# Document passage:

# A question about Bagna Cauda



## Shunka

*Bagna Cauda*

I have several recipes for Bagna Cauda; many use olive oil and some use butter and cream. My question is which of these do those of you, who know this dip, prefer? I am making some for Christmas for my hubby and I to enjoy. A second Mom to me has advised me against using broccoli and green bell peppers to dip into this. She also said to peel the cucumber slices as the green veggies can sometimes leave a bitter taste. I would welcome any suggestions and other recipes too!! THNX!!!


----------



## pdswife

Hi Shunka...
I've never even heard of Bagna Cauda.
Could you post the recipe that you end up using?
I'm always looking for new dips.  Thanks!


----------



## SierraCook

pdswife, I have heard of bagna cauda, but was not sure what it is either. So, I looked it up and here is what I found. 

BAGNA CAUDA - Anchovy and Garlic Dip 

Literally translated from Piedmontese dialect, it means "warm sauce". The ingredients suggest it is a country recipe, because all the ingredients are garden grown. Even the oil was probably produced on the farm. The exception is anchovies, which were widely used as a substitute for salt. 

4 cloves garlic, crushed
l 1/2 oz. butter, melted
4 oz. salted anchovies
pepper
1 cup olive oil 

Sauté the crushed garlic and chopped anchovy fillets in the oil. Stir constantly until the anchovies disintegrate. Add butter and mix. Add pepper to taste. This sauce is served in a pot, for everyone to dip the vegetables in, or in individual terracotta bowls. The garlic's flavor becomes somewhat milder if you leave the cloves to soak in milk for a few hours or add a small amount of cream at the last minute. Bagna cauda must be placed on warmers, as it must simmer constantly. It is usually served with cardoons, fennel, peppers, celery and carrots, much like Pinzimonio.


----------



## pdswife

Thanks Sierra!
I love garlic.  Might have to give this a try sometime!!


----------



## kadesma

Hi guys   I've had Bagna Caoda before, It's just a hot oil,butter,anchovies  and garlic dip for veggies..You can use Cardoon but they must be peeled or stringed like celery and I give them a quick par boil first..Any veggie will do, I've used red pepper, radishes. thin asparagus, fennel, celery hearts, mushrooms, small pieces of cauliflour..I mix up the dip and then keep  hot in a fondue pot. I love it but it is messy  The recipe I have is for 4 but it's easy to make it for more..

kadesma


----------



## Shunka

Here are a couple of the different recipes I have for Bagna Cauda.

From a dear friend in Washington
approx. 1 lb. butter
4 heads of garlic (not cloves, entire heads)
16 oz sour cream 
pt. half-n-half
1 can of sardines(w/capers in oil) or anchovies
sliced French or Italian bread
raw or steamed veggies (cauliflower, mushrooms (raw or pickled), red or yellow bell peppers, carrots, celery, green onions, etc.) Shrimp is great with this!!

# Data lines:
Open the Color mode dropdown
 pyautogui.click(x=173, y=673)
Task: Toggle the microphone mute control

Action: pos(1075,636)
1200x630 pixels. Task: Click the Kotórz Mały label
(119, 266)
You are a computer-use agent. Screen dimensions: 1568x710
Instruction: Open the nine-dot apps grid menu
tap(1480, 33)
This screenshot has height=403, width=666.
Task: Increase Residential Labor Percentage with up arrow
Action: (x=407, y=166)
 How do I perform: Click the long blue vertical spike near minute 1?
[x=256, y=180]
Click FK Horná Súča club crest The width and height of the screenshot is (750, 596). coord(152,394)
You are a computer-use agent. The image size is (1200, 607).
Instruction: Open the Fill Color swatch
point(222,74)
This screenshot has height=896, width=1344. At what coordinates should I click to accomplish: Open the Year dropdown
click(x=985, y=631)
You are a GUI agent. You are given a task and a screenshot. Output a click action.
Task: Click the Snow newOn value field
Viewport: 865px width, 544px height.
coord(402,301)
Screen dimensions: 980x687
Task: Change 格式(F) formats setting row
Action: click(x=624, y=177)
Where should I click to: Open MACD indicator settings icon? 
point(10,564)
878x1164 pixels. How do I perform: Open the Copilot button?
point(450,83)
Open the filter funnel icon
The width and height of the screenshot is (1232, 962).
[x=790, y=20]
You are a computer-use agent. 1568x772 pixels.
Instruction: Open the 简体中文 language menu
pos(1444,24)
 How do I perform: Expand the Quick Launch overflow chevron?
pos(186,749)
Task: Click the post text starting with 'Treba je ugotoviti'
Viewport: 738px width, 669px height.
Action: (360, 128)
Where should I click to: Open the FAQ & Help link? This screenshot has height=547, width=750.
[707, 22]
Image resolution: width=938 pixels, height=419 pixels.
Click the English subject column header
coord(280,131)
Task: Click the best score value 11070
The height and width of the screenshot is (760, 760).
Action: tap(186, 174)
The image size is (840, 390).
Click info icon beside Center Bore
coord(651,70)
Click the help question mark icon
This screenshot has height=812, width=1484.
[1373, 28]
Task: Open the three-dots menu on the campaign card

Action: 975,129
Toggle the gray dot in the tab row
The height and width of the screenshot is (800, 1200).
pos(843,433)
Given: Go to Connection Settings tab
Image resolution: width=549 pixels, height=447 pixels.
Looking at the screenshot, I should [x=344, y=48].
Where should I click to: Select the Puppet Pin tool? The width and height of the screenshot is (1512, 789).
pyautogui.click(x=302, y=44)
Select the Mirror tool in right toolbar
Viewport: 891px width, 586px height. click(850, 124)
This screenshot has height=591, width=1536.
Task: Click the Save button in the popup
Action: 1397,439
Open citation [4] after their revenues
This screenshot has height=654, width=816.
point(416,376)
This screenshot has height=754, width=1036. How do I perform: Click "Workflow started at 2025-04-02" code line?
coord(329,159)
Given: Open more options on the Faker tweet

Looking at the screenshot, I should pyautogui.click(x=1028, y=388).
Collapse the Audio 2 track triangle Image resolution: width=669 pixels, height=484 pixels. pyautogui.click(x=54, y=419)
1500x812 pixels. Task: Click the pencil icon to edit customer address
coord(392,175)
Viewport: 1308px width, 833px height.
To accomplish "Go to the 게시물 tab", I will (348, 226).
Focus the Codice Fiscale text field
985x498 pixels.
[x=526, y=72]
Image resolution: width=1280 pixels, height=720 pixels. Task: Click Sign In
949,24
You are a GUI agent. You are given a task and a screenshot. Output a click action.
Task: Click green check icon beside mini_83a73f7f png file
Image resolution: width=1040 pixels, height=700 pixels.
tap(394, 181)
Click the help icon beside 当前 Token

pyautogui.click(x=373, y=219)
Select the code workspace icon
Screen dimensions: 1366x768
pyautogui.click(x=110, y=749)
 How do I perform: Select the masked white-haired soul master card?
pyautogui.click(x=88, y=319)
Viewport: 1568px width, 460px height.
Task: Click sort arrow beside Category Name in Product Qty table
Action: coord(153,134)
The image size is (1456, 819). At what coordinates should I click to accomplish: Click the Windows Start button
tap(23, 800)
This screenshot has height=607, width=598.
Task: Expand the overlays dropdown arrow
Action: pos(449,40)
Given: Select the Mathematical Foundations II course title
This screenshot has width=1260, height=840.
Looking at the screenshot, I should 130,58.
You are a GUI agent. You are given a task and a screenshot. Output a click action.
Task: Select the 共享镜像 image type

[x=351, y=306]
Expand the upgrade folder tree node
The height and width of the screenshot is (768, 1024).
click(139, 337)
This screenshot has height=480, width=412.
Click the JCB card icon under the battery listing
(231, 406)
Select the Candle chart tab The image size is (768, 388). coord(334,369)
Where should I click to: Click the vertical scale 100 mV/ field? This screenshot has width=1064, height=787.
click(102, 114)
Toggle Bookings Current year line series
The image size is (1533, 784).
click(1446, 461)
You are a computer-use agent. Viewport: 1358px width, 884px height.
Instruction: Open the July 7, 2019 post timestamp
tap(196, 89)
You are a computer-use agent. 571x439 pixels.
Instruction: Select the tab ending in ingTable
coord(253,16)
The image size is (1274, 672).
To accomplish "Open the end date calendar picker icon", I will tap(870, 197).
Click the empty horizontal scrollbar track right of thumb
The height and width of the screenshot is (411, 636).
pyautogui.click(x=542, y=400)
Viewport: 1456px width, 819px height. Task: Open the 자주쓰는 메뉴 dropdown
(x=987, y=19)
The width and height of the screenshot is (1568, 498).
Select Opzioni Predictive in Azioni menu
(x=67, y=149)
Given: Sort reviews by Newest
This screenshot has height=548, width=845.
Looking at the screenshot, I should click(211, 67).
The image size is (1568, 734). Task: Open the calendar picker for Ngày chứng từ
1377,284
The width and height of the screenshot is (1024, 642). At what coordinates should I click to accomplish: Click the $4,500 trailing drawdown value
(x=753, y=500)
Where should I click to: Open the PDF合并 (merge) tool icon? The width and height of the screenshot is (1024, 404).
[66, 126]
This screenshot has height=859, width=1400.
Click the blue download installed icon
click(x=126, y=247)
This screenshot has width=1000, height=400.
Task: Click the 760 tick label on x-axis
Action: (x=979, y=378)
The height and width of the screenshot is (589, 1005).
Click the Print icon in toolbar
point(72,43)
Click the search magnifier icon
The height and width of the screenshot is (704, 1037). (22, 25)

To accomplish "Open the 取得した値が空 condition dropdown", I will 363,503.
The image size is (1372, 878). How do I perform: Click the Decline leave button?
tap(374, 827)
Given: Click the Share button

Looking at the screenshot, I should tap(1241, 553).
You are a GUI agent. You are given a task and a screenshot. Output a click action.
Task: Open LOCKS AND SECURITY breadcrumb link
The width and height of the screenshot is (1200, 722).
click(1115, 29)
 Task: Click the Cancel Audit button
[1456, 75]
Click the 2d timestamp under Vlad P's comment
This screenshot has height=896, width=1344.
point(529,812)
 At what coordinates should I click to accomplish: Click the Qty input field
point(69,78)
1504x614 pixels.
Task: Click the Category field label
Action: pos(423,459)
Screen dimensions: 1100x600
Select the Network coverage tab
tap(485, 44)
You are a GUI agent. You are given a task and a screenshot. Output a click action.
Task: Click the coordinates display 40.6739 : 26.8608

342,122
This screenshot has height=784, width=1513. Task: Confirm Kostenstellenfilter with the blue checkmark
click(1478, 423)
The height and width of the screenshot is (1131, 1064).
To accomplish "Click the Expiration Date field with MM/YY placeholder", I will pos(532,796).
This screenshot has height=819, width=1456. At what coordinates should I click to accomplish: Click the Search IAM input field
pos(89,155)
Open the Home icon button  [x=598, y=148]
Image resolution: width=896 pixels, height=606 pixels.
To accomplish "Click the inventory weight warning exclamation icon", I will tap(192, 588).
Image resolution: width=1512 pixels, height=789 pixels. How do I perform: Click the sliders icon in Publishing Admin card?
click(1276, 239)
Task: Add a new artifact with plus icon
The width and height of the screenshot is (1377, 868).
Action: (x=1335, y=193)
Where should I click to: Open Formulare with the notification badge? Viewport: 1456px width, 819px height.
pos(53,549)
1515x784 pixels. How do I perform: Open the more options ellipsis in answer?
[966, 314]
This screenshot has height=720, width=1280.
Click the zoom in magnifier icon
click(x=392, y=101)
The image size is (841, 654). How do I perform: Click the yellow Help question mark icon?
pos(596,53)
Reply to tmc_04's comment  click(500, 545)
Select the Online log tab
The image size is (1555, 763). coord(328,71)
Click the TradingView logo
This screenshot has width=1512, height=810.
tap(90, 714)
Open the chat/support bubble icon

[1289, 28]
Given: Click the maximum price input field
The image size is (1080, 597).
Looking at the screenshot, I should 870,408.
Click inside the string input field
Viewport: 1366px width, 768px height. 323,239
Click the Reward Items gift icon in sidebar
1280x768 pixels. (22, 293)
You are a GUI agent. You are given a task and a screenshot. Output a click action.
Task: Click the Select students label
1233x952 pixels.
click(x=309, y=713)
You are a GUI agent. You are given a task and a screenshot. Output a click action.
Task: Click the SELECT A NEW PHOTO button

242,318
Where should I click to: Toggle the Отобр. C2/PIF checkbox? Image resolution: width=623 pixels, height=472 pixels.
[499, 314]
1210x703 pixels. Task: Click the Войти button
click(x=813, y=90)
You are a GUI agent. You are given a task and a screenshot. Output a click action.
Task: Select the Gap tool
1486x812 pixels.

# Short task 1:
In the thread on Bagna Cauda, what does the name mean when translated from the Piedmontese dialect?
# Short task 2:
Carry on writing the thread on Bagna Cauda from the point where it stops.
Nothing in the records is required here.

# Expected output 1:
It means "warm sauce."

# Expected output 2:
Chop, but don’t mash garlic. You may want to start with 2 heads and then add more later to taste. On lowest setting, start with ½ lb of butter melting. Stir in the first chopped head of garlic, make sure that the butter does not burn!!!. This stirring-melting-mixing process takes approx. one hour.When well mixed add 1 c of sour cream and 1 c of half-n-half at the same time. When completely mixed in, add the second portion of sour cream and half-n-half. These two ingredients should always be mixed in together. Dice a few of the sardines and stir into mixture and the capers that are packed with them. Add more garlic to taste. You should taste a creamy roasted garlic flavor when this is all done. The consistency should be like a thick chowder.
To serve, keep heated in a fondue pot, chafing dish or a crockpot set on lowest setting. Hold a slice of bread as a plate and dip your veggie into the Bagna Cauda, using the bread to catch the drippings. When the bread gets soggy, eat it and get another slice!!



​BAGNA CAUDA​ In an electric skillet, melt 1 stick real butter. Add 1 (4 ounce) can finely chopped anchovy fillets. Add 1 clove finely chopped garlic. Stir together and simmer for 20 minutes.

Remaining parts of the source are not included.